Problem ->
Copy out each of the rows below word for word, but leave out the pictures.

Given entries ->
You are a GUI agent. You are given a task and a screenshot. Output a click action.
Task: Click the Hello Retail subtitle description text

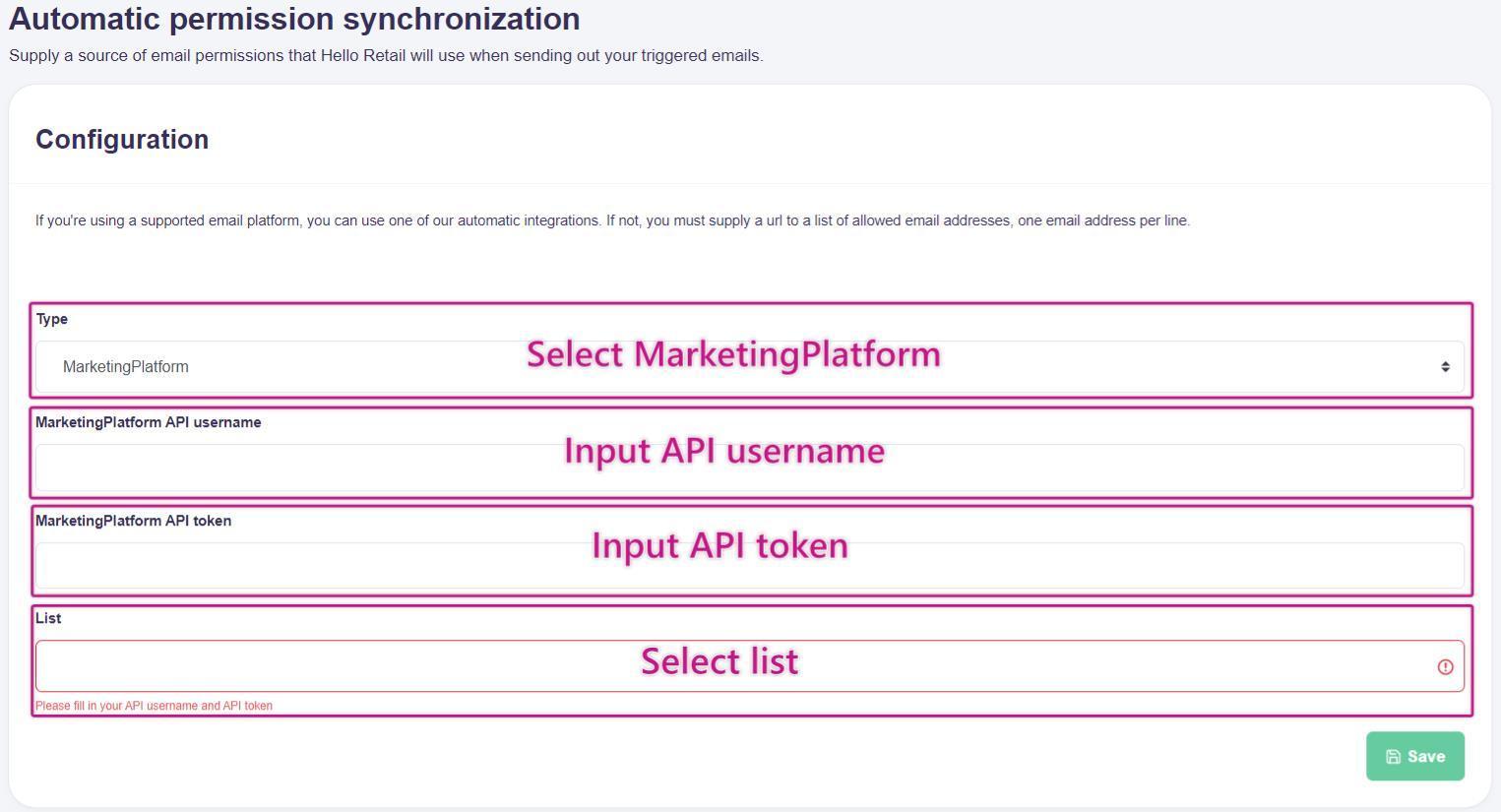coord(386,56)
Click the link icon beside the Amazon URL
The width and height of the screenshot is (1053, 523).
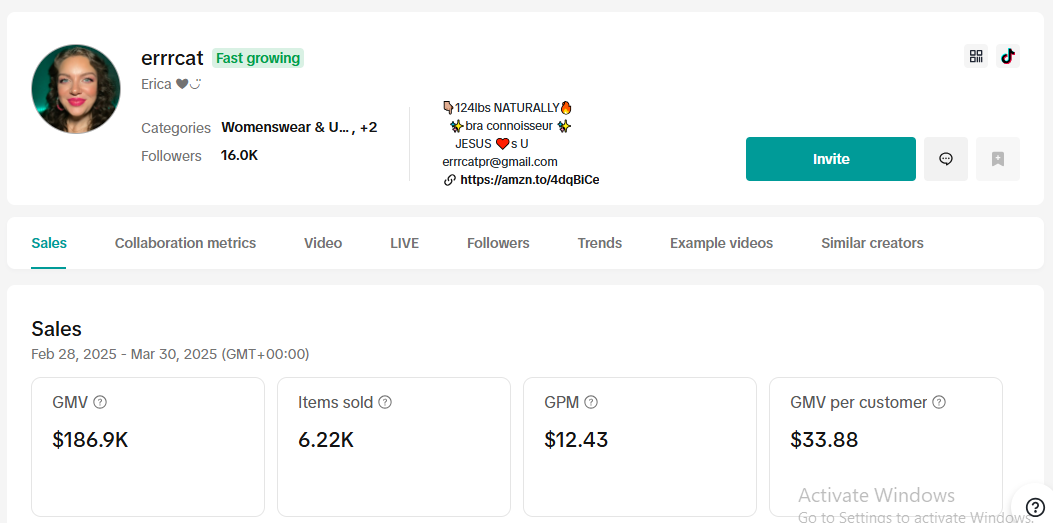450,180
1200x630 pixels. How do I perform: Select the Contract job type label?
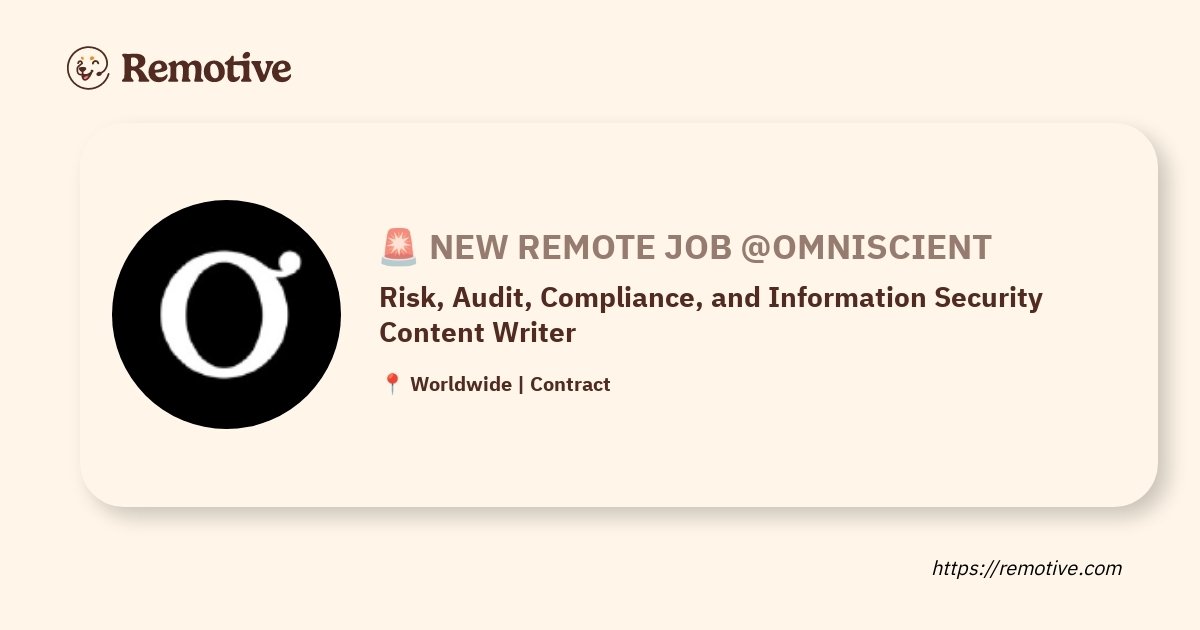pyautogui.click(x=570, y=384)
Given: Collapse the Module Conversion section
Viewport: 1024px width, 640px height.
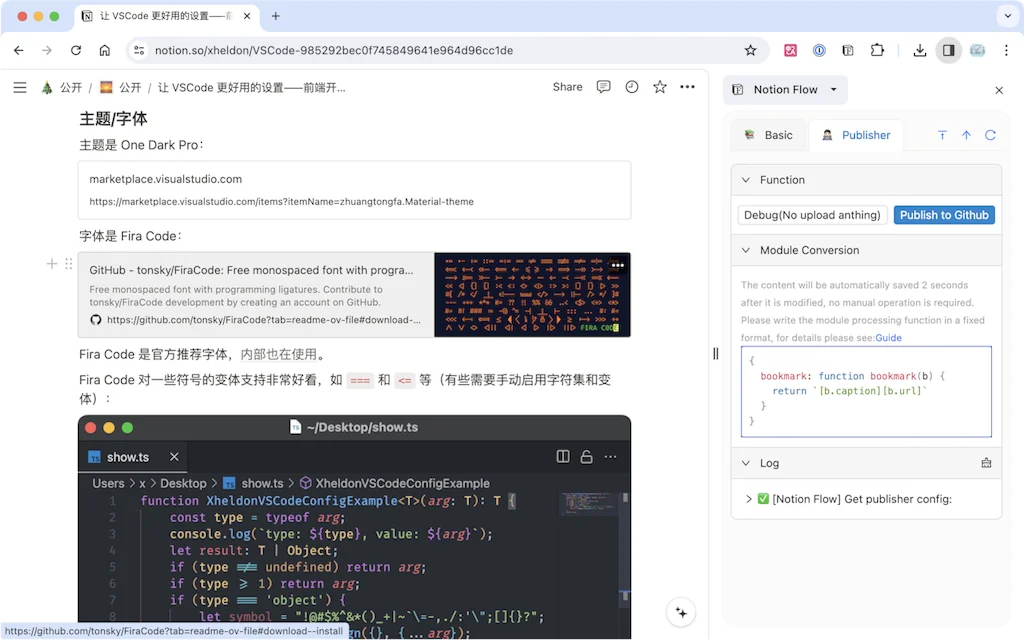Looking at the screenshot, I should click(x=746, y=250).
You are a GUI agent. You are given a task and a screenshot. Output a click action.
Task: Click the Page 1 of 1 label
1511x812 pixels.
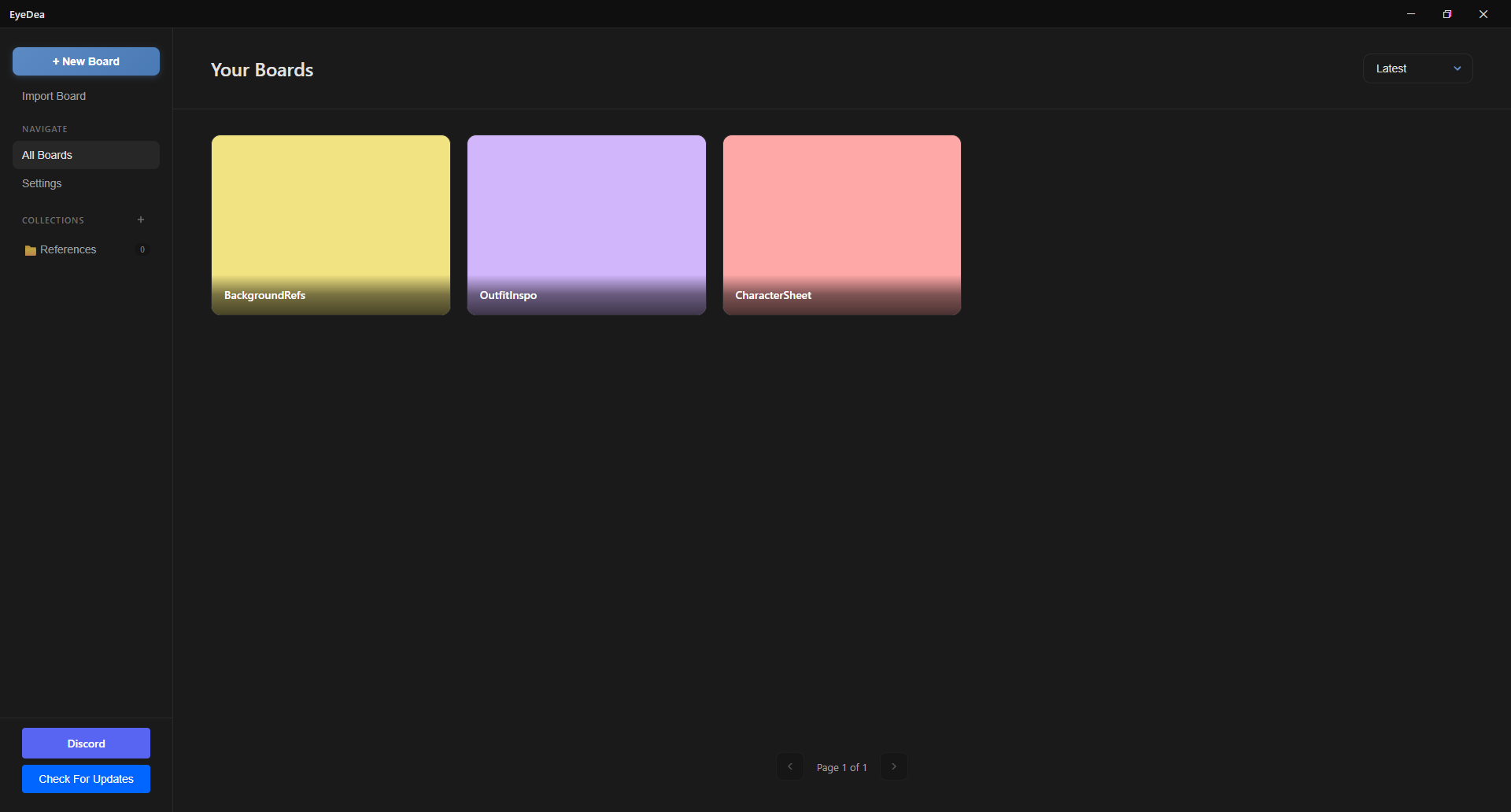coord(841,766)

Answer for this exercise ->
You are a GUI agent. You are given a task and a screenshot. Output a click action.
Task: Click the Hello Retail subtitle description text

coord(386,56)
Click the link icon beside the Amazon URL
The width and height of the screenshot is (1053, 523).
450,180
1200x630 pixels. How do I perform: Select the Contract job type label?
pyautogui.click(x=570, y=384)
Given: Collapse the Module Conversion section
Viewport: 1024px width, 640px height.
Looking at the screenshot, I should click(x=746, y=250).
You are a GUI agent. You are given a task and a screenshot. Output a click action.
Task: Click the Page 1 of 1 label
1511x812 pixels.
coord(841,766)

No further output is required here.